Maybe it all ultimately traces back to the book mentioned before, but I don't believe it's an obscure term in the circles of java-y enterprise code/DI. In fact the only reason I know the term is because that's how dependency injection was first defined to me (every place you inject introduces a "seam" between the class being injected and the class you're injecting into, which allows for easy testing). I can't remember where exactly I encountered that definition though.
I'm a non-native English speaker, so maybe it's a really common idiom to use when debugging?
In the future these tells will be more identifiable. We will be easier to point back at text and code written in 2026 and more confidently say "this was written by an LLM". It takes time for patterns to form and takes time for it to be noticeable. "Smoking gun was so early 2026 claude".I find thinking of the future looking at now to be refreshing perspective on our usage.
No. But it is something goblins say a lot.
Also "something shifted" or "cracked".
Then there’s the whole Pomona College thing https://en.wikipedia.org/wiki/47_(number)
[1] https://en.wikipedia.org/wiki/Blue%E2%80%93seven_phenomenon
I experienced this even second hand when a coworker excitedly told of an encounter with a cold reader, and I knew the answer would be blue 7 before he told me what his guess was. Just his recap of the conversation was enough.
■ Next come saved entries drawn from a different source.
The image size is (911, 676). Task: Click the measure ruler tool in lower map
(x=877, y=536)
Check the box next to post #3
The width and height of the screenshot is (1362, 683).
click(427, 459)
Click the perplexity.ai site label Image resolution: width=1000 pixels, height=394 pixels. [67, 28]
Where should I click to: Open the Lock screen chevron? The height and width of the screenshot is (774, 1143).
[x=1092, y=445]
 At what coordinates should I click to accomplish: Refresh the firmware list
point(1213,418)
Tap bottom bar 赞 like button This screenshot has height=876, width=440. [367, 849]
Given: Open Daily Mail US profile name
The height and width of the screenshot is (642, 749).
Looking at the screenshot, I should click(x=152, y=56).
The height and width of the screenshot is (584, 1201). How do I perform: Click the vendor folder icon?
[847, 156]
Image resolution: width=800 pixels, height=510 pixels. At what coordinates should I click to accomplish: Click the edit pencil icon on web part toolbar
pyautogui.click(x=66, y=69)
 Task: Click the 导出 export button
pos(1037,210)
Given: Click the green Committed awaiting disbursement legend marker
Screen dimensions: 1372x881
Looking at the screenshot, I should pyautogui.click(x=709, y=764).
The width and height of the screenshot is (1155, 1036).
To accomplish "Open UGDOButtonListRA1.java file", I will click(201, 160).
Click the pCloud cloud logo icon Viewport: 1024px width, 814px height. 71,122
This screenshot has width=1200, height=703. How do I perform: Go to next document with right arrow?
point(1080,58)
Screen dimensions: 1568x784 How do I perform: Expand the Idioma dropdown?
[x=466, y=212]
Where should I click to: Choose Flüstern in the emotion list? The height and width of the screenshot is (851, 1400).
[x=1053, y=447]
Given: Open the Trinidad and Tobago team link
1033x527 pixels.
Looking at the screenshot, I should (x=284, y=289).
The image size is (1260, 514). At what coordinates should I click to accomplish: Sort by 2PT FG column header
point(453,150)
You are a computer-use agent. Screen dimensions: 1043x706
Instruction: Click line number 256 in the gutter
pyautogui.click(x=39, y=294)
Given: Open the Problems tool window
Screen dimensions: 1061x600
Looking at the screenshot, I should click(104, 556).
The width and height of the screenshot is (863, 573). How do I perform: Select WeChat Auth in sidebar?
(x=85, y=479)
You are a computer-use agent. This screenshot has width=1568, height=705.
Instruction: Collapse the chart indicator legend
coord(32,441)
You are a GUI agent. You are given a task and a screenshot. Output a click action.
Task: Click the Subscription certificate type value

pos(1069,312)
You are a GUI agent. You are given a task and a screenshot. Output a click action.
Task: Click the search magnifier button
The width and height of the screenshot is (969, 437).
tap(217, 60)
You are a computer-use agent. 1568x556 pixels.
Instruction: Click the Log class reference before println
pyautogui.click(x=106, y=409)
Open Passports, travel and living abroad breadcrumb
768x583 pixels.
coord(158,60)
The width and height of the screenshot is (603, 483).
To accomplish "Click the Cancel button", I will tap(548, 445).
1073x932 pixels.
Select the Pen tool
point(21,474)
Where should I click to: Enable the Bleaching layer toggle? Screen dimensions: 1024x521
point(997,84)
I quite liked this term when it started using it. And I appreciate the consistent way it talks about coding work even when working on radically different stacks and codebases
Frequent words I see from GPT: "shape", "seam", "lane", "gate" (especially as verb), "clean", "honest", "land", "wire", "handoff", "surface" (noun), "(un)bounded" (and sometimes "unlock")
It feels like AI really likes to pick the shortest ways to express ideas even if they aren't the most common, which I suppose would make sense if that's actually what's happening.
Another I've noticed more recently is a slight obsession over refering to "Framing".
It was using it like every 3rd sentence and I was like, yeah I have seen people say wired like this but not really for how it was using it in every sentence.
It's all one big incestuous mess. In a couple of years we'll be talking about AI brainrot.
I think a lot of the “clean” stuff stems from system prompts telling it to behave in a certain way or giving it requirements that it later responds to conversationally.
Total aside: I actually really dislike that these products keep messing around with the system prompts so much, they clearly don’t even have a good way to tell how much it’s going to change or bias the results away from other things than whatever they’re explicitly trying to correct, and like why is the AI company vibe-prompting the behavior out when they can train it and actually run it against evals.